Fowler also celebrated legislation “that helps combat wage theft and strengthens enforcement and funds additional OSHA staff — all of which help to protect the workers in the field.”

“Those investments along with added language in the Public Safety bill that requires oil refineries to maintain full-time fire departments were all key initiatives supported by the Minnesota Building and Construction Trades Council,” Fowler said.

However, Fowler added, “we continue to be concerned and extremely disappointed that the Refinery Safety language that had bi-partisan support in both the House and Senate just a few days before, was removed from the Omnibus Jobs Bill along a party line vote in the Senate by Republicans.”

Education Minnesota, the state’s teachers union, welcomed legislative action to increase education funding.

“This budget contains the single largest increase in the per-pupil funding in more than a decade, preserves thousands of pre-K seats and makes a wise, strategic investment in increasing the number of Minnesota’s teachers of color,” said Denise Specht, Education Minnesota president.

“We are disappointed by the lack of certain equity provisions supported by educators, but this budget is a meaningful step toward fully funding public education,” she said.

AFSCME Council 5 welcomed several actions by the legislature:

Working Family Credit Expansion — the tax bill expanded eligibility to the working family tax credit to include 19 and 20 year olds without dependents, providing greater financial stability for young people.

Homelessness Prevention — counties will receive a new form of state aid specifically designed to fund programs aimed at homelessness prevention and assistance.

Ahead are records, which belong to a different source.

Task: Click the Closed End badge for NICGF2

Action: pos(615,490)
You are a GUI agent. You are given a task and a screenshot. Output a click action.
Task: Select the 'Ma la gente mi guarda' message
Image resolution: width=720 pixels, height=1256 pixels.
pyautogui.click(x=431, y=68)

An additional $78.5 million for state agencies and constitutional offices such as Administration, Management and Budget, Attorney General’s Office, Secretary of State’s Office, MN IT Services, Department of Revenue and others.

Over $100 million in funding to update the maximum rates for the Child Care Assistance Program.

SEIU Local 284 celebrated the legislature’s action to ban school practices that shamed students for unpaid school lunch accounts. “No student should ever go hungry at school. Cooks and food service workers who are members of our union have been fighting for this change for years. Too often our members were told to enforce unfair and cruel rules, and this law will help make that a thing of the past.”

Another SEIU Local 284 priority, however, was blocked by Senate Republicans: fixing a gap in state law so that hourly school employees and hourly workers at colleges and universities could qualify for unemployment insurance.